A. We would expect the Cayman Islands to take all necessary
steps to satisfy the EU Council that it should be taken off the blacklist. We
believe that the earliest possible opportunity for this is likely to be later
in 2020. The result may be increased substance requirements for funds or SPVs
established in the Cayman Islands. Any other longer term impact of the listing,
assuming it is temporary, is likely to depend principally upon any lasting
effect on investor perception of the Cayman Islands as a fund jurisdiction.
Tax implications in the Netherlands
Individual nations also have a blacklist.

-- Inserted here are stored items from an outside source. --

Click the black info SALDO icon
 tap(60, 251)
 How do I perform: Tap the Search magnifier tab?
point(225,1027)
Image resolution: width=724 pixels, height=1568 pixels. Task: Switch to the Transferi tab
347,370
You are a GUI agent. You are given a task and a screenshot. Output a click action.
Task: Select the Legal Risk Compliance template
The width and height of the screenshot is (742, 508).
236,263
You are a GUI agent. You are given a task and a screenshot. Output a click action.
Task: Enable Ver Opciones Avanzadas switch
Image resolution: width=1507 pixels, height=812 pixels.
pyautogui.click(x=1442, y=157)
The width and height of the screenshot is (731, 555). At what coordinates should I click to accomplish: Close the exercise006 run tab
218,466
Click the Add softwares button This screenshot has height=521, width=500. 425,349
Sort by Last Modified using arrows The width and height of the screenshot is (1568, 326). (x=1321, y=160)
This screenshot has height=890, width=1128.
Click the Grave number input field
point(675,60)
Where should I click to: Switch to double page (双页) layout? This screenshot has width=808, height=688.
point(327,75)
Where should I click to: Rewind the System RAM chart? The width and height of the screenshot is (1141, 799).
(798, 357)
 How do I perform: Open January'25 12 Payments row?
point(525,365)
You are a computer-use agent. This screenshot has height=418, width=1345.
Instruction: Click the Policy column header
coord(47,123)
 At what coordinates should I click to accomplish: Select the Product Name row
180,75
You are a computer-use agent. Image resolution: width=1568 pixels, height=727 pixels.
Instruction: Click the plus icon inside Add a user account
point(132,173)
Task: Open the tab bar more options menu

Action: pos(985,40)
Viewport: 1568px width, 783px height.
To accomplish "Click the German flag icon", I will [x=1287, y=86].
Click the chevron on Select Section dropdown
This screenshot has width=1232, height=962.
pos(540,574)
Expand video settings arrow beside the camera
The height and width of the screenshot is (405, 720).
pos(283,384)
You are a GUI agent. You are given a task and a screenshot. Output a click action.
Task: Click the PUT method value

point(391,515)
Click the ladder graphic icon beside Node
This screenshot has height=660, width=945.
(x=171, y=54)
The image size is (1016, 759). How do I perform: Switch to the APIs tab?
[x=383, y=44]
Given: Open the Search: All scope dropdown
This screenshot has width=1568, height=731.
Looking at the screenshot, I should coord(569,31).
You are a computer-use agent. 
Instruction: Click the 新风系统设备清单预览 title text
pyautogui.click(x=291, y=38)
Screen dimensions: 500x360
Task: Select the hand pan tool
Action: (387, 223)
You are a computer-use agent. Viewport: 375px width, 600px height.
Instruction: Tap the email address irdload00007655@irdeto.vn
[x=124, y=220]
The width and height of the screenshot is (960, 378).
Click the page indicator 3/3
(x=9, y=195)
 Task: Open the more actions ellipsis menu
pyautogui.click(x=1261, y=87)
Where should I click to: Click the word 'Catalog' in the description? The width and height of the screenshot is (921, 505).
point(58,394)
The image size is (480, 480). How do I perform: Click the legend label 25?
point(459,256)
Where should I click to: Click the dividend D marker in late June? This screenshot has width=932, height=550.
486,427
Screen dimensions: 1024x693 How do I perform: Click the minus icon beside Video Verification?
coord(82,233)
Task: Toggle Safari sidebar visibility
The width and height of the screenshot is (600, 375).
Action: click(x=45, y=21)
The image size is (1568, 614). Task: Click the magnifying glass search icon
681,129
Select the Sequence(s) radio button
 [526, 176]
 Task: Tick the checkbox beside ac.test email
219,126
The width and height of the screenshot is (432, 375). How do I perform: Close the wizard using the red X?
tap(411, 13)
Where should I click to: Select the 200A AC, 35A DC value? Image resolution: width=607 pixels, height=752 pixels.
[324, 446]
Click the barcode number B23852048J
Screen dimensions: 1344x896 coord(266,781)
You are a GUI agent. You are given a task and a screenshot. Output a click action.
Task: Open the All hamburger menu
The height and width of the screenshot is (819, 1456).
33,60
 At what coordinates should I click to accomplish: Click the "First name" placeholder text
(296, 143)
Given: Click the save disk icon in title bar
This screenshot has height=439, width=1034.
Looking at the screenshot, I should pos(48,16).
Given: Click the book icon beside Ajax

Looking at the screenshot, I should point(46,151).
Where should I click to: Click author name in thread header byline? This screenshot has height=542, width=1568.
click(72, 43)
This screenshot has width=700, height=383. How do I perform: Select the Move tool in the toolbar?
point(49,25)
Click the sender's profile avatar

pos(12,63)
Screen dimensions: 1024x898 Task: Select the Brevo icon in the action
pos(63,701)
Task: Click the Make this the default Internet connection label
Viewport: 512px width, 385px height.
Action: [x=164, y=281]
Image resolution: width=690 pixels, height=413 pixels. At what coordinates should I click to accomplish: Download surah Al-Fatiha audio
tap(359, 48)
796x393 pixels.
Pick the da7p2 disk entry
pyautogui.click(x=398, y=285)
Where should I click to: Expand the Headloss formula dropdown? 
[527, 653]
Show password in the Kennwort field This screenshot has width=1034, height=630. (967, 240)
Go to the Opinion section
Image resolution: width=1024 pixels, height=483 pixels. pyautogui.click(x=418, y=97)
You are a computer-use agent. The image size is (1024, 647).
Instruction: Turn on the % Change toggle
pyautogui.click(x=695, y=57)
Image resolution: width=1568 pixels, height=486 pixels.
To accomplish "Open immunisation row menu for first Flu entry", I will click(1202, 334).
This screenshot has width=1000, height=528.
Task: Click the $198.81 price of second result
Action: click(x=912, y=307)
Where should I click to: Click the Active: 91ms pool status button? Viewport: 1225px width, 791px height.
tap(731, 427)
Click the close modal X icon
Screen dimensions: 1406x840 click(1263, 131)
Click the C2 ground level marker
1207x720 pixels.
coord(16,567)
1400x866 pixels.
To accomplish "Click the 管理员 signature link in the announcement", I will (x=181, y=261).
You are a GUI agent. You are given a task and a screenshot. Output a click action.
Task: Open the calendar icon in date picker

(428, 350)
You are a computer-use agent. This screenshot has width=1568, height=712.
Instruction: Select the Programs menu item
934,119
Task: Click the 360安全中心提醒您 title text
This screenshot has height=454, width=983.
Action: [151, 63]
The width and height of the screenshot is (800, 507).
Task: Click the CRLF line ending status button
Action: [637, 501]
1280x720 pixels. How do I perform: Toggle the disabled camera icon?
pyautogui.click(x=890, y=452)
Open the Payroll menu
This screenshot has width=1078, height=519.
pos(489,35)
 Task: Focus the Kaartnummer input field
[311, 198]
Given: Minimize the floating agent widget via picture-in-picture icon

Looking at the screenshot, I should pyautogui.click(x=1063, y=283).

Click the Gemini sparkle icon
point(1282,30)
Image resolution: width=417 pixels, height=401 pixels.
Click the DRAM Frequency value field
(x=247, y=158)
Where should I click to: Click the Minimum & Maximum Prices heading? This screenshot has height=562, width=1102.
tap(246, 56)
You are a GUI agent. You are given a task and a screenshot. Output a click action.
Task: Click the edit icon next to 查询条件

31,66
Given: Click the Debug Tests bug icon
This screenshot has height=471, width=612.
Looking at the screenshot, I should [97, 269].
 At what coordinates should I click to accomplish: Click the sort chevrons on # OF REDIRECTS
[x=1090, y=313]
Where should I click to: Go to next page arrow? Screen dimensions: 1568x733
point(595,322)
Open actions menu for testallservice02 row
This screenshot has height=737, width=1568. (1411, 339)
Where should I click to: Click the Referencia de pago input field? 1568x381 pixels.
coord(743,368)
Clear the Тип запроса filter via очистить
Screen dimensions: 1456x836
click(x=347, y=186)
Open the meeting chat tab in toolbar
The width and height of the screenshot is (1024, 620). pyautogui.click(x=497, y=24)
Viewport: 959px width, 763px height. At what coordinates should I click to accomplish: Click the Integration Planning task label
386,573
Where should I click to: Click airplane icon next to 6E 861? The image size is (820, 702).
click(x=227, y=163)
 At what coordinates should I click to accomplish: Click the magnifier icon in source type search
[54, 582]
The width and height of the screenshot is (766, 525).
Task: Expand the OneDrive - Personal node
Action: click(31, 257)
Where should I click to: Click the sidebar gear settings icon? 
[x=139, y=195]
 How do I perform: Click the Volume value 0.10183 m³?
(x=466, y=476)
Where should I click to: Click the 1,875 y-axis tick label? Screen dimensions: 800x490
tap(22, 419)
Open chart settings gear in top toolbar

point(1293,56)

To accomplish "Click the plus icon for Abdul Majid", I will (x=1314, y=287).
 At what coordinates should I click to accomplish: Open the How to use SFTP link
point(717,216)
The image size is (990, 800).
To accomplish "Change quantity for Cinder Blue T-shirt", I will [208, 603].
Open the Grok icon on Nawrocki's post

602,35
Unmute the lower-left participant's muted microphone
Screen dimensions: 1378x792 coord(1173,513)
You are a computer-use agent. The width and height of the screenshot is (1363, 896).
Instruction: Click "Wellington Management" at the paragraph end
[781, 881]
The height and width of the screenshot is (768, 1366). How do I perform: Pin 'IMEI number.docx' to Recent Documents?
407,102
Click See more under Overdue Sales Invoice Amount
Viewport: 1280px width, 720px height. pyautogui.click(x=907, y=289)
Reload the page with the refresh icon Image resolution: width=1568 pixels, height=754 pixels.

For example, the Netherlands has a blacklist
for jurisdictions without a statutory profit tax and states with a statutory
profit tax rate of less than 9%. The Dutch blacklist also includes
non-cooperative jurisdictions identified by the EU. The effects of being on the
Dutch blacklist are:
the application of controlled foreign company (CFC)
rules effective 1 January 2019 (subject to certain conditions);
the non-eligibility for obtaining an advance tax
ruling when in a transaction or corporate structure a Dutch blacklisted
jurisdiction is involved as from 1 July 2019; and
the application of the withholding tax of 21.7%
on interest and royalty directly or indirectly paid to subsidiaries or
permanent establishments that will be introduced as from 1 January 2021.
In 2020, the Dutch blacklist includes Anguilla, Bahama’s,
Bahrain, Barbados, Bermuda, British Virgin Islands, Fiji, Guernsey, Guam, Isle
of Man, Jersey, Cayman Islands, Oman, Samoa, Trinidad and Tobago, Turkmenistan,
Turks and Caicos Islands, the United Arab Emirates, the US Virgin Islands, US
Samoa and Vanuatu.
If Cayman Islands, Palau, Panama and Seychelles will remain
on the EU list of non-cooperative tax jurisdictions during the remainder of
2020, they will (remain to) be included in the Dutch blacklist for the entire
year 2021 when the annual revisit of the Dutch blacklist effective the
following calendar year takes place.